What the exercise asks —
Transcribe each line of the material exactly as it stands.

** Opening Dataset records block **

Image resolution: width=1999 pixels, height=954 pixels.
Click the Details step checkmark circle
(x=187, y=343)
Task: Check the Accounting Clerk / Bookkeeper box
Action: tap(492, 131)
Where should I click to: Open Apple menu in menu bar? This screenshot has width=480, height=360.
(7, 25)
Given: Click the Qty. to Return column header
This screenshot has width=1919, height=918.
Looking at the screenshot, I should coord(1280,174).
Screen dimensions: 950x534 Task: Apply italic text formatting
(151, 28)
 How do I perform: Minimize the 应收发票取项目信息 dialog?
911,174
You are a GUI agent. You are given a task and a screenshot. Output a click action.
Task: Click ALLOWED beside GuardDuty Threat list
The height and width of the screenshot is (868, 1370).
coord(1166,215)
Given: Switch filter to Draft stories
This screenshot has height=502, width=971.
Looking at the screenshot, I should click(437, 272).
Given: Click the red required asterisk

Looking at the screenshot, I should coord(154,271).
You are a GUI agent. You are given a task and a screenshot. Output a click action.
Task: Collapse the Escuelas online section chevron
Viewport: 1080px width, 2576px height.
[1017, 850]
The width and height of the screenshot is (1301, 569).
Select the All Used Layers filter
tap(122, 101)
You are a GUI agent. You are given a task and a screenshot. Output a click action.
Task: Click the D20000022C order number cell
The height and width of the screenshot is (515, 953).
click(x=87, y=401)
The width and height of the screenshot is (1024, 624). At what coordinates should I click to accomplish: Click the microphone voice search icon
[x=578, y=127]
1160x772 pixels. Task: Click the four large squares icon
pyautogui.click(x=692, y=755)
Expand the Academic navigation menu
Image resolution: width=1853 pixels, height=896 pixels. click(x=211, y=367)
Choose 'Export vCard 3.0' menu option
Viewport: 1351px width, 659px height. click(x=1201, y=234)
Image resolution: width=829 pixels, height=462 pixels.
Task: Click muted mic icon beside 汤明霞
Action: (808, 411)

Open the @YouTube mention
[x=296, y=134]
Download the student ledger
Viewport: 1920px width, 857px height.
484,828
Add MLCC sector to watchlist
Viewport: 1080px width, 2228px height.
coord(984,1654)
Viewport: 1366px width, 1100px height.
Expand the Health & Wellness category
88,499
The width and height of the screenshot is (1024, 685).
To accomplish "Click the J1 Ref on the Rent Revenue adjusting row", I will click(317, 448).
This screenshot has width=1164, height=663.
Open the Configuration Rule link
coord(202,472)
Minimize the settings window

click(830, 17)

** Closing Dataset records block **

Task result —
Image resolution: width=1999 pixels, height=954 pixels.
Click the Details step checkmark circle
(x=187, y=343)
Task: Check the Accounting Clerk / Bookkeeper box
Action: tap(492, 131)
Where should I click to: Open Apple menu in menu bar? This screenshot has width=480, height=360.
(7, 25)
Given: Click the Qty. to Return column header
This screenshot has width=1919, height=918.
Looking at the screenshot, I should coord(1280,174).
Screen dimensions: 950x534 Task: Apply italic text formatting
(151, 28)
 How do I perform: Minimize the 应收发票取项目信息 dialog?
911,174
You are a GUI agent. You are given a task and a screenshot. Output a click action.
Task: Click ALLOWED beside GuardDuty Threat list
The height and width of the screenshot is (868, 1370).
coord(1166,215)
Given: Switch filter to Draft stories
This screenshot has height=502, width=971.
Looking at the screenshot, I should click(437, 272).
Given: Click the red required asterisk

Looking at the screenshot, I should coord(154,271).
You are a GUI agent. You are given a task and a screenshot. Output a click action.
Task: Collapse the Escuelas online section chevron
Viewport: 1080px width, 2576px height.
[1017, 850]
The width and height of the screenshot is (1301, 569).
Select the All Used Layers filter
tap(122, 101)
You are a GUI agent. You are given a task and a screenshot. Output a click action.
Task: Click the D20000022C order number cell
The height and width of the screenshot is (515, 953).
click(x=87, y=401)
The width and height of the screenshot is (1024, 624). At what coordinates should I click to accomplish: Click the microphone voice search icon
[x=578, y=127]
1160x772 pixels. Task: Click the four large squares icon
pyautogui.click(x=692, y=755)
Expand the Academic navigation menu
Image resolution: width=1853 pixels, height=896 pixels. click(x=211, y=367)
Choose 'Export vCard 3.0' menu option
Viewport: 1351px width, 659px height. click(x=1201, y=234)
Image resolution: width=829 pixels, height=462 pixels.
Task: Click muted mic icon beside 汤明霞
Action: (808, 411)

Open the @YouTube mention
[x=296, y=134]
Download the student ledger
Viewport: 1920px width, 857px height.
484,828
Add MLCC sector to watchlist
Viewport: 1080px width, 2228px height.
coord(984,1654)
Viewport: 1366px width, 1100px height.
Expand the Health & Wellness category
88,499
The width and height of the screenshot is (1024, 685).
To accomplish "Click the J1 Ref on the Rent Revenue adjusting row", I will click(317, 448).
This screenshot has width=1164, height=663.
Open the Configuration Rule link
coord(202,472)
Minimize the settings window

click(830, 17)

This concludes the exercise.